Newly released figures show Zanzibar Tavern is among dozens of businesses compensated for losses during the high-security meetings in June 2010.
The 2011-2012 public accounts, released Tuesday, show the federal government paid more than $1.5 million to 144 businesses for lost revenue.
The accounting shows Zanzibar received $5,886 in compensation, or about half the amount the club claimed in losses.
During the summit, the strip club offered an alternate meeting spot for world leaders.
``Forget G8, try G-strings,'' read the marquee. ``G20 leaders solve world peace in our VIP rooms.''
The club was one of many downtown spots targeted by vandals during the summit. Black Bloc anarchists tore down letters on Zanzibar's iconic sign, smashed its windows with baseball bats and damaged its facade.

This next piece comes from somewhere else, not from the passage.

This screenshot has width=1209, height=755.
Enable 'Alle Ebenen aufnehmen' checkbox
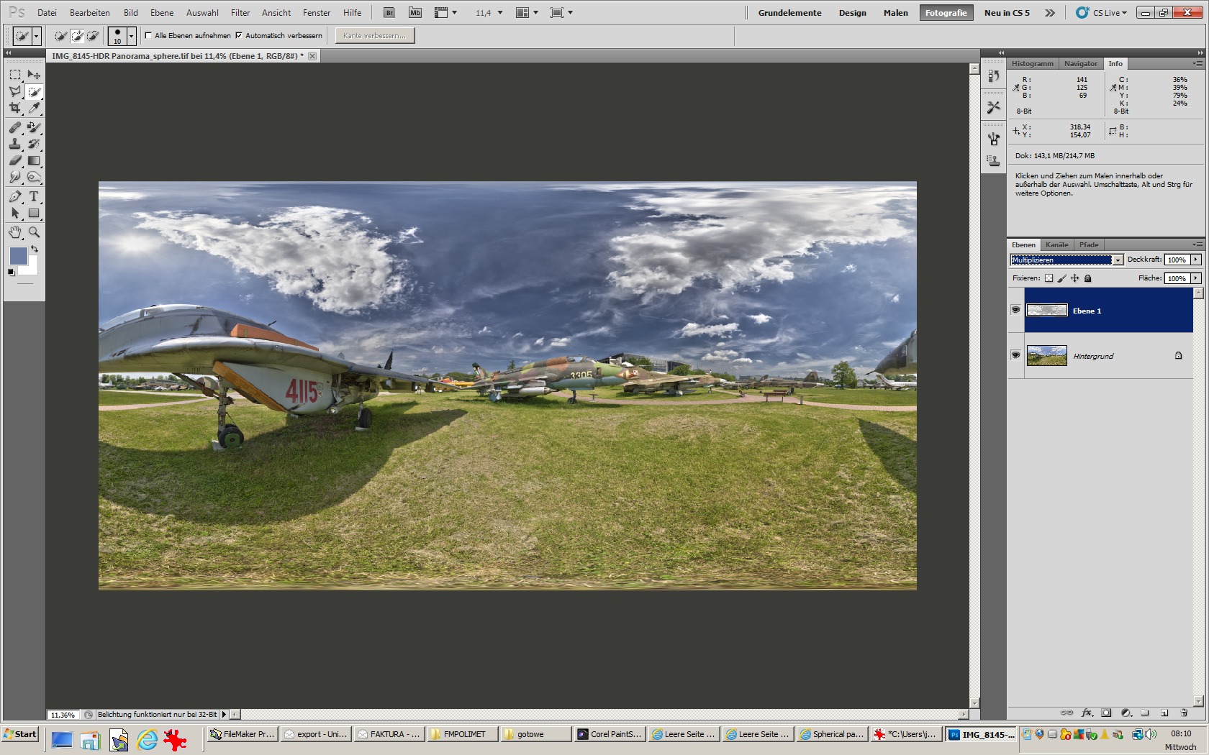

The Foreign Affairs Department says a total of 411 claims were submitted by businesses, non-profit organizations and individuals due to lost revenue and unforeseen expenditures.
The public accounts document shows the largest recipient of G20 compensation was Porter Airlines, which operates from a downtown airport. The airline received $145,335.
One notable absence in the public accounts is the Toronto Blue Jays. Last year's access-to-information documents showed the baseball club filed a claim for $470,854 after being forced to shift a series of games to Philadelphia.
The move spoiled the keenly anticipated appearance of ace Philadelphia pitcher Roy Halladay, whom the Jays had traded to the Phillies during the off-season.